There is no taboo, but your answer was not very good.
Here are some specific problems:
- Your answer implies an unwillingness to bear hardship. You don't want the life of an adjunct professor. But you are starting a PhD, and PhD students arguably have a similar sort of life. Are you willing to deal with five years of low or no pay and very hard work? Do you have a realistic idea of what that will take? They might not be convinced that you do, based on this response.
- The answer might be taken as denigrating the life choices of the person you are talking to. The person interviewing probably had a career path similar to what you just described and you are essentially saying that would be a bad choice to make.
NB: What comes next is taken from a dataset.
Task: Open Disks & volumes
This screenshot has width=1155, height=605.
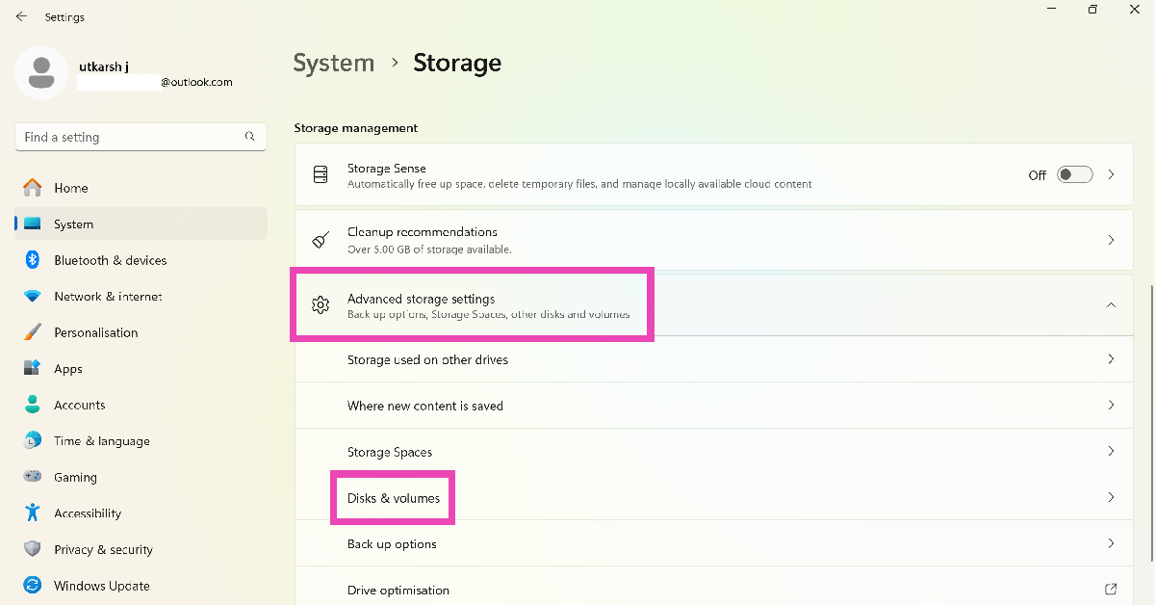Action: coord(394,498)
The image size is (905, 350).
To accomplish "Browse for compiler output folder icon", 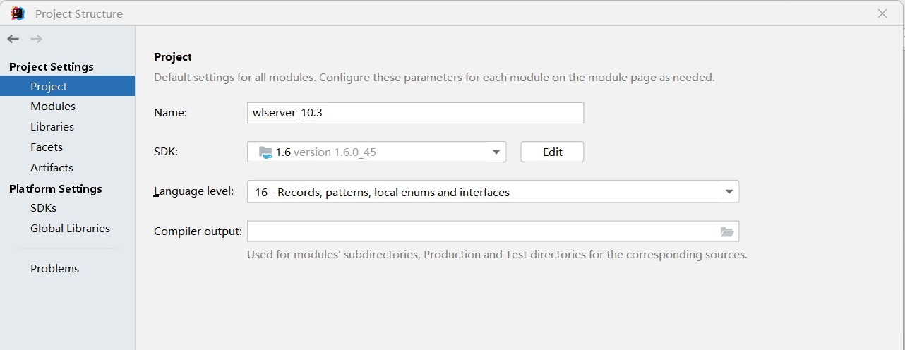I will click(727, 231).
This might not come across so well.
- Your answer focused on the kind of position rather than the content of the work you want to do. There is some anti-industry bias in academia, but neither "I want to work as a consultant" nor "I want to be a professor" is a very good answer, honestly. At this stage they want to know that you are passionate about the research. Therefore you should focus on what you want to do rather than where.
- Your answer may undermine your story about leaving industry. You had a period of soul-searching that led you to leave industry for PhD study, but then you want to go right back to industry and aren't even interested in academic opportunities? This will make it harder to convince them that you really are committed to this new direction.
My advice is be honest while trying to emphasize the most positive aspect of your honest opinion.
I would focus on what kind of research you really want to do with your PhD degree, and give an answer based on that. The location of the work should be based on the opportunity to do the type of work you want.
If your honest answer is "I want to cure cancer and save lives, and I'm willing to work in industry or academia to make that happen" then great. If your answer is "I want to work on self-driving cars, and industry is the place to be for that", then that is a fine answer.
If you don't have a defined idea of what you want to study and just want a generic sort of career in "research" I would rethink whether you are really ready to start a PhD.